It was far from the biggest case of the Term, and well over half of the spectator and lawyer seats were empty, but those who did show up for Danforth v. Minnesota on Wednesday were treated to a lively and wide-ranging inquiry into just what it is that the Supreme Court does when it finds that a new constitutional right exists. As if conducting an oral exam in basic constitutional law, the Justices explored whether a right that they announce was, in fact, always there though previously undiscovered, or whether it simply emerged as a brand-new product of the judicial imagination. Curiously, some of the Justices who believe that the Constitution means only what it did in the beginning (the “originalist” persuasion) were arguing that the Court certainly can and does create new constitutional meaning, while some of those who believe in a “living Constitution” (it changes with the times) were suggesting that a new right is simply an old right that always was. It was, for a time, purely “metaphysical,” as Justice Stephen G. Breyer suggested unapologetically. But it could have real-world consequences for individuals accused or convicted of crime.

The exchanges — it actually was a debate — among the Justices came so swift and came with such energy that one of the arguing lawyers was left simply silent at the podium for a noticeable spell — only to have the silence turned into a humorous moment when Chief Justice John G. Roberts, Jr., quipped: “I think you’re handling these questions very well.”

The Danforth case is what non-lawyers would think of as a case about a legal technicality. Put in lay language, the issue is this: if the Supreme Court recognizes a new right, but says some people do not get to benefit from it, can state courts say, “Oh, yes, they do”? Put as lawyers would, the issue is: if the Supreme Court recognizes a new rule of criminal procedure, but says it will not apply retroactively, are state courts free to say that — at least in our state — it will apply to cases that were final before the ruling came down? It is, in short, all about retroactivity doctrine, and how it works.

The Justices who were most visibly troubled by the prospect of saying that state courts could go off on their own on making new constitutional rules of criminal law retroactive in their own jurisdictions appeared to regard this as nothing less than an assault on the antique dogma of Marbury v. Madison, that it is the power and duty of the Supreme Court to say what the Constitution means. “You’re now creating a regime,” Justice Anthony M. Kennedy total state public defender Benjamin J. Butler of Minneapolis, “in which state courts are reaching questions that we said ought not to be reached.” (Kennedy’s skepticism, by the way, may turn out to be the decisive sentiment: there were indications that the Court may well divide closely on the outcome, with Kennedy perhaps holding the conclusive “swing” vote.)

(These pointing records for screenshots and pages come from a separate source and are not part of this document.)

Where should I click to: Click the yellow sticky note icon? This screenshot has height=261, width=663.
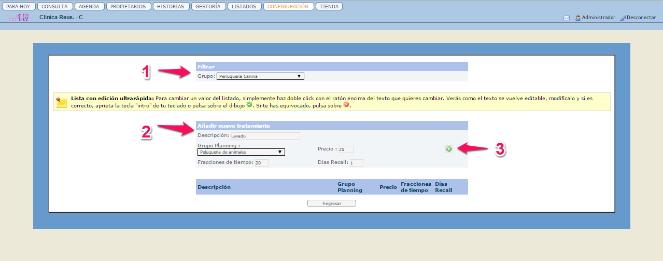tap(62, 102)
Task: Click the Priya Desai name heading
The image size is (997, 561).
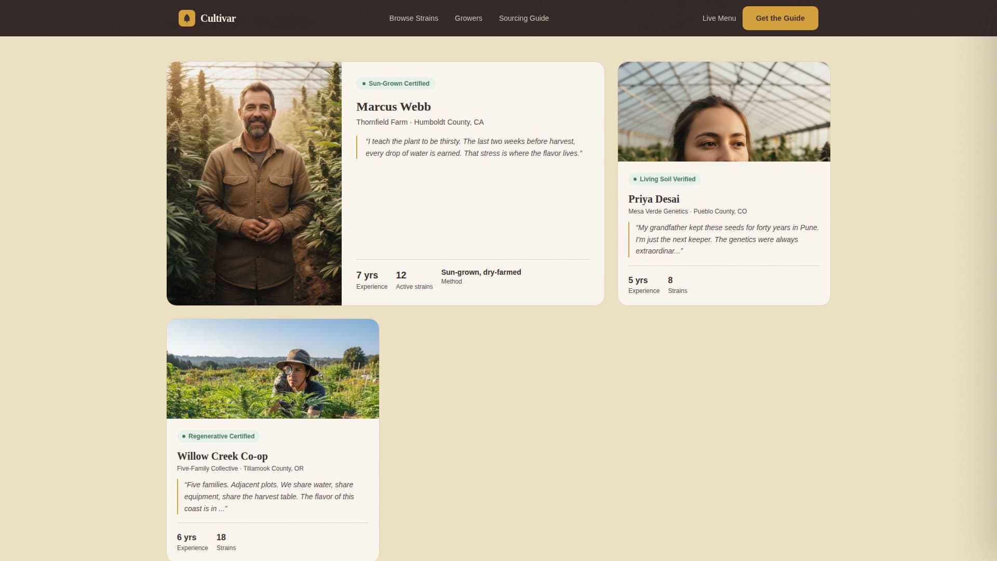Action: tap(654, 199)
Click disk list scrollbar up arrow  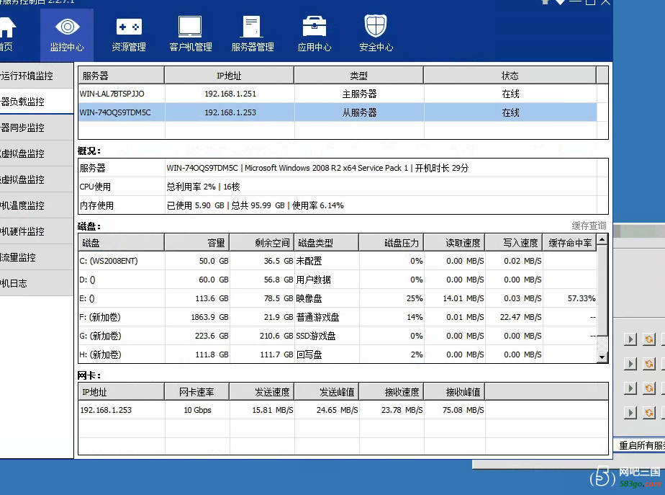point(603,240)
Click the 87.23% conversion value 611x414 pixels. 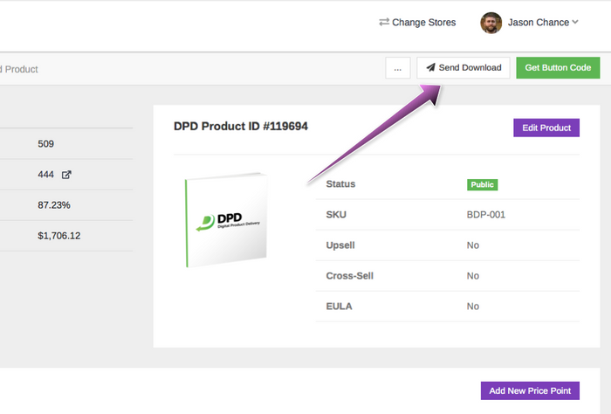[x=54, y=205]
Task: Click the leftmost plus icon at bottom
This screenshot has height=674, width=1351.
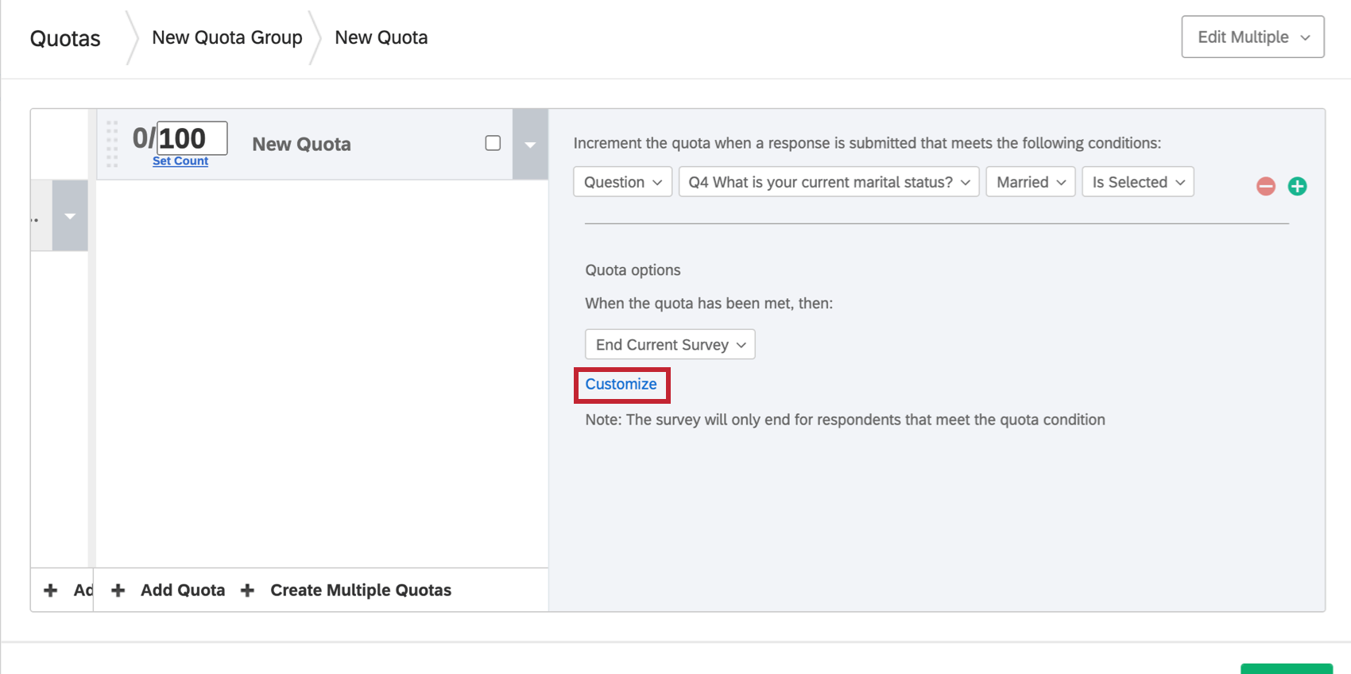Action: tap(51, 591)
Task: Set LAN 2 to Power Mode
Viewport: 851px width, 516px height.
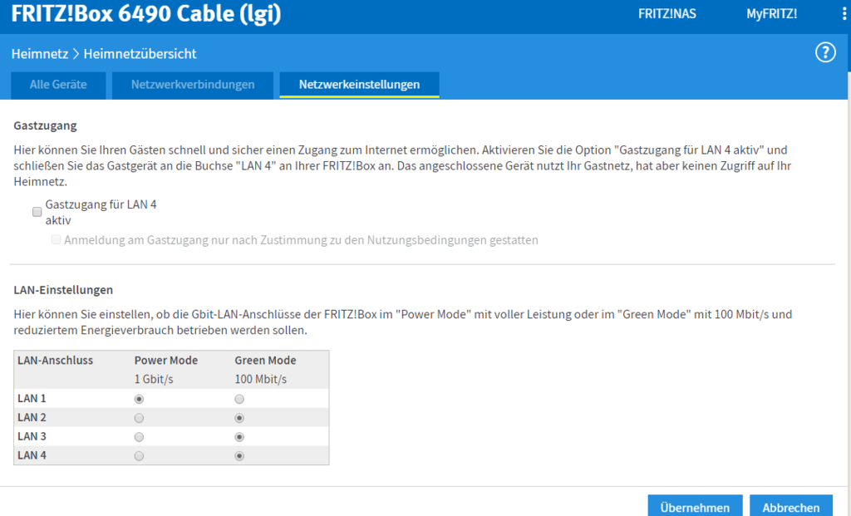Action: pos(139,418)
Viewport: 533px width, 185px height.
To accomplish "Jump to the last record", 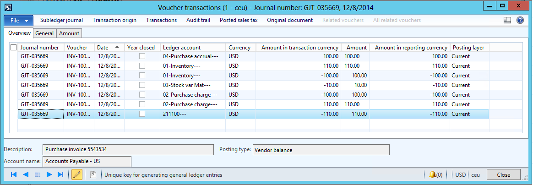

For those Justices who were most attracted to the idea of letting state courts give criminal defendants the benefit of new constitutional rules that would help their challenges, it appeared that what was at stake was whether the Supreme Court is turned loose to “make” new law whenever it chooses. Justice John Paul Stevens told state prosecutor Patrick C. Diamond of Minneapolis that his argument in effect embraced “the notion that we can make up a new rule of law at will,” which “strikes me as a very dramatic departure from what I understand the rule of law to require.”

In terms of precedent, the argument focused mainly upon what the Court meant in its 1989 decision in Teague v. Lane, laying down a set of guidelines on when a “new” rule of constitutional procedure could or could not be applied retroactively by federal habeas courts to prior state convictions. Basically, the restrictions on retroactivity that the Court mandated are so strict that the Justices have never since found a “new” rule that they applied to earlier cases. The Court on Wednesday debated whether Teague was a decision about “rights” or only about “remedies,” whether it was both because a remedy is part of the “substance” of the right, whether it was a constitutionally grounded ruling or merely an interpretation of federal habeas statutes, whether it involved no more than a gesture of respect and “comity” toward state courts or was a directive that the states had no choice but to follow. At the end of the one-hour hearing, there was no visible consensus on what Teague now means, or on the legal authority that the Court had to make the ruling.

Although there were sustained moments when it appeared that the Justices were only talking among themselves, often correcting or contradicting each other, the two lawyers at the lectern did have some highlight moments of their own. Public defender Butler’s most effective thrust, it appeared, was the argument that the Court has not really laid down a hard-and-fast, clear line between retroactive and nonretroactive rules of criminal law, because the dividing lines it has defined always mean that some retroactivity exists but it will be fortuitous, state-by-state, so a goal of uniformity is illusory. The point really stimulated the interest of Justices like Breyer, Stevens and David H. Souter. Prosecutor Diamond’s best moment was arguing that “the constitutional design itself” mandates that, when the Supreme Court speaks, states are not free, as a matter of federal constitutional authority, to go further. The mere phrase “constitutional design” is fondly embraced by Justices like Kennedy and Roberts.

The Court, of course, will have the last word, in a decision that will not come until late winter, at the earliest.